Segundo o órgão, ficou comprovado que o banco realizou depósitos de valores diretamente em contas bancárias sem autorização prévia dos clientes. Também foi identificada a utilização indevida da margem consignável e a omissão de informações essenciais sobre as condições dos contratos, o que teria levado consumidores a erro durante a contratação.
A investigação apontou ainda o uso da modalidade conhecida como telesaque, operação em que valores são depositados em conta como se fossem benefícios, mas que na prática correspondem a crédito vinculado a cartão consignado, com incidência de juros. Em muitos casos, os consumidores relataram não ter clareza sobre a natureza da operação ou sequer conhecimento de que haviam contratado o serviço.

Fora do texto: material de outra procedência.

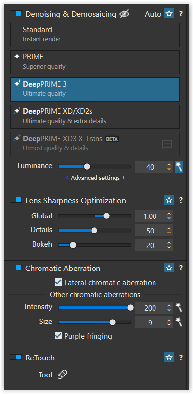The height and width of the screenshot is (394, 193).
Task: Click the Luminance value stepper arrows
Action: pos(169,167)
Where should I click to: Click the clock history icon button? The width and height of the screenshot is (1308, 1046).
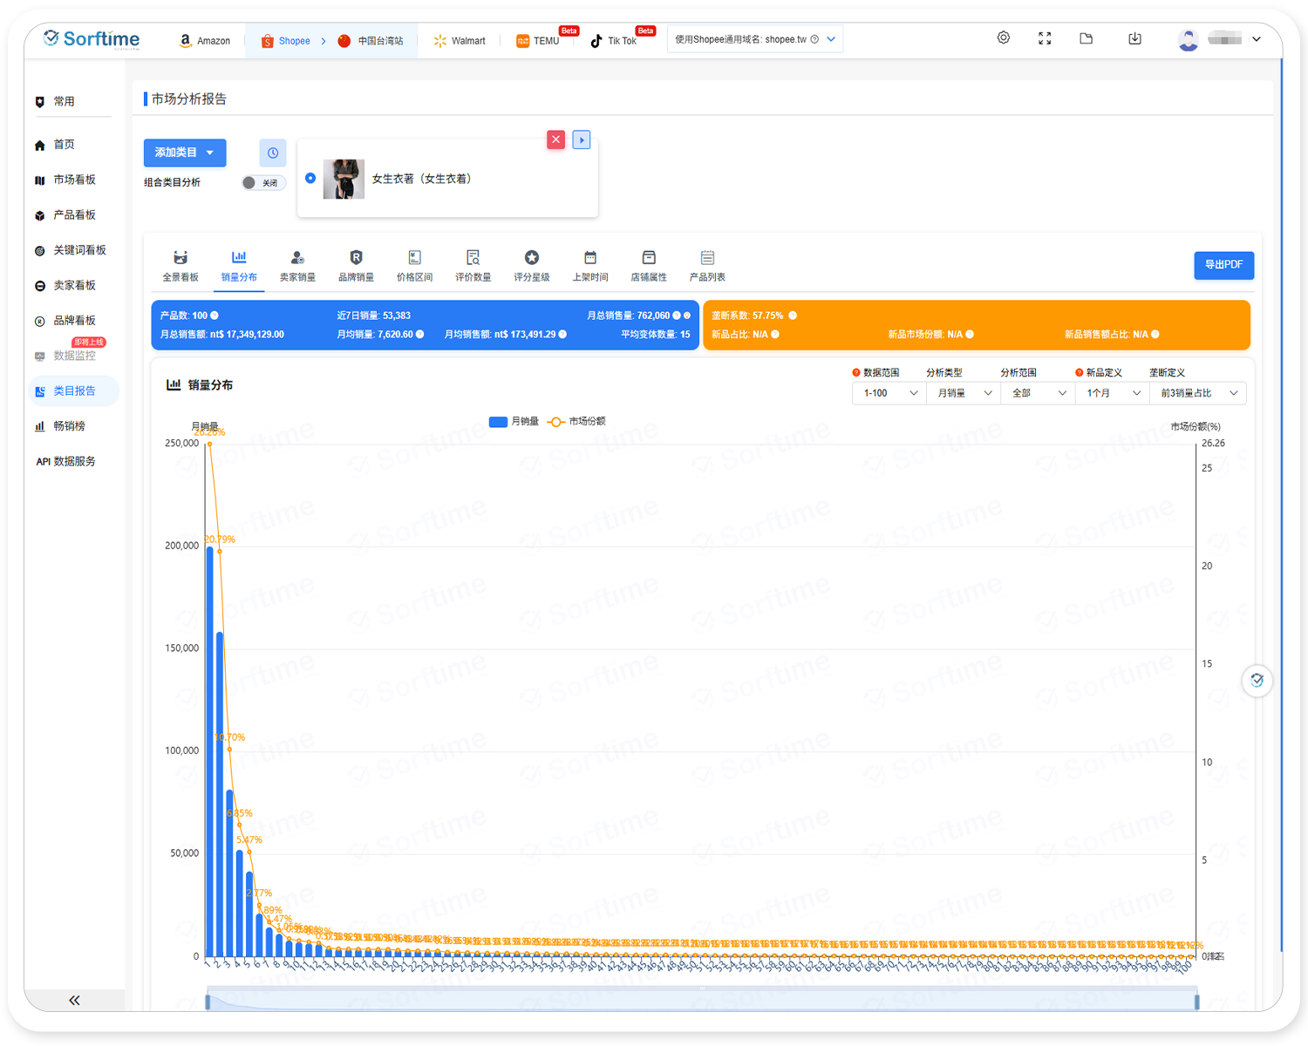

O processo administrativo também identificou a participação do Banco Olé Consignado S.A. e do Banco Olé Bonsucesso Consignado S.A. nas práticas investigadas. Conforme os autos, as instituições atuaram de forma conjunta com o Santander na oferta e operacionalização dos contratos.
De acordo com o levantamento, o Banco Bonsucesso Consignado foi integrado ao conglomerado Santander em 2014 e passou a operar sob a marca Olé Consignado. Em 2021, houve incorporação definitiva pelo Santander, que assumiu direitos e obrigações das operações. Documentos anexados ao processo demonstram que grande parte dos contratos investigados foi realizada dentro desse arranjo societário.

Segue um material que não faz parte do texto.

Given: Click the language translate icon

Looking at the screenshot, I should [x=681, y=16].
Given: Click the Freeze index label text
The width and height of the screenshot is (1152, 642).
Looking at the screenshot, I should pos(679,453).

O Ministério Público informou que as irregularidades foram identificadas a partir de reclamações registradas em Procons municipais, plataformas digitais e também junto ao Banco Central do Brasil. O volume de denúncias indicou repetição das condutas e alcance em larga escala.
Entre os principais prejudicados estão aposentados e pensionistas do Instituto Nacional do Seguro Social, grupo considerado mais vulnerável nas relações de consumo. Em vários relatos analisados, os beneficiários afirmaram ter descoberto os débitos apenas após descontos mensais em seus benefícios previdenciários.
Outro ponto destacado na decisão é a estrutura das operações com cartão consignado, considerada propícia ao prolongamento da dívida. Segundo o Procon-MPMG, esse modelo favorece o pagamento contínuo de juros por longos períodos, elevando o risco de superendividamento dos consumidores.
A decisão administrativa ainda permite recurso por parte das instituições envolvidas, mas estabelece responsabilidade solidária entre os bancos citados pelas irregularidades identificadas durante a investigação.